I remember attending the March 2006 launch of the Qosmio G30 in London, the first notebook to offer HD DVD drives. The lack of support from other parties meant an air of uncertainty was palpable among the gathered tech press even then.

It might be routine to draw parallels between HD DVD and Betamax, but just as stereotypes are there for a reason, so is such a comparison. Betamax was better technically. Whether HD DVD was remains a period of debate. But Tosh claimed at the time that the discs were cheaper to produce, while the manufacturing process didn’t require mass factory re-tooling and could be produced on only slightly-modified DVD production lines.

But there is a tinge of sadness within us. For one thing, HD DVD is a far better name for Joe Public to get his head around.  What does Blu-ray mean to most?

Blu-ray's disadvantages

Trouble was also predicted over Blu-ray’s disc structure. The data layer is much closer to the surface than on a DVD, and it was at first more vulnerable to scratches until companies such as TDK came up with new coatings.  Whereas HD DVD and the time-proven DVD have two 0.6mm-thick sides either side of the data layer, Blu-ray data is stored behind a 0.1mm-thick protective layer.

But Blu-ray could store more data – 25GB as opposed to 15GB on a single layer disc. It also had a proliferation of support from big industry names and studios which never looked like letting up. And when Warner Bros jumped ship, well, it was only a matter of time before those decisions harpooned the format. Today Tosh has cited “recent major changes in the market” for standing it down, but it can only be its own fault if it didn’t see them coming.

You know, we can’t help but think back to the early days of the 'format war' and the cost-to-produce advantage of HD DVD. Ever since the last remnants of hope for unification between HD DVD and Blu-ray evaporated, that has always been one of Toshiba’s key preachings about the format.
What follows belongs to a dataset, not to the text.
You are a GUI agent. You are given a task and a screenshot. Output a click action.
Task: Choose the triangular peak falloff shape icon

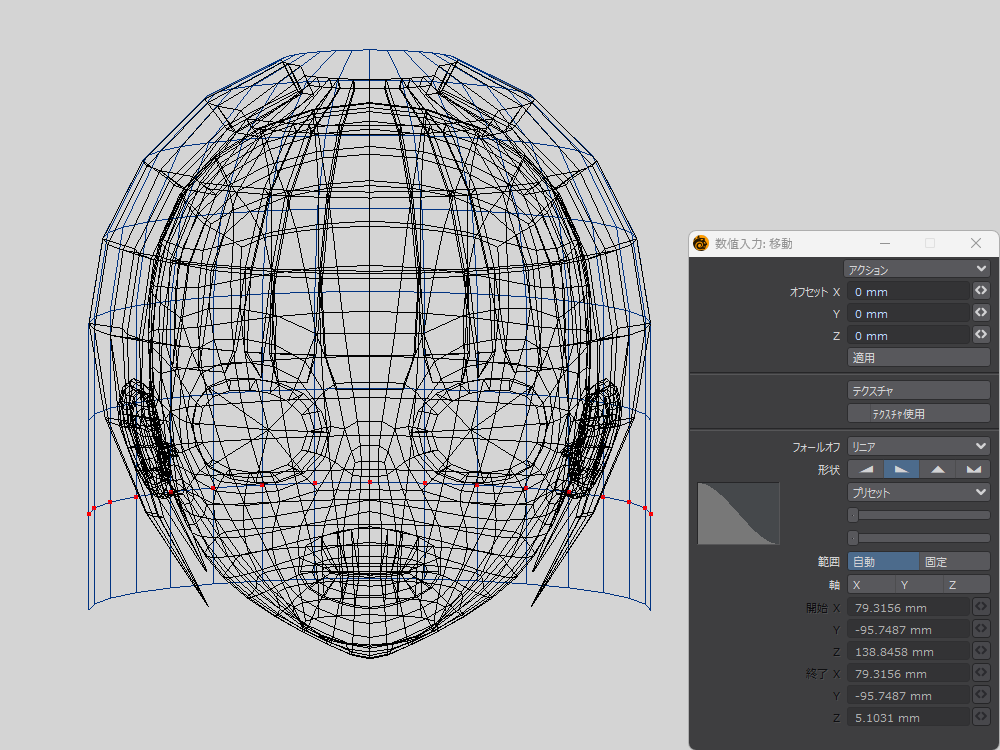tap(937, 469)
Quite why it couldn’t take advantage of it will be something for Toshiba to pick over time and time again. But even if it had managed to get more players out there, the groundswell of support riding on the wave of studio decisions and the PlayStation 3 would probably still have done for it.

One more thought - with Blu-ray being perhaps the last mass-market storage format before the age of video downloads, has Toshiba presided over the last great technology format failure?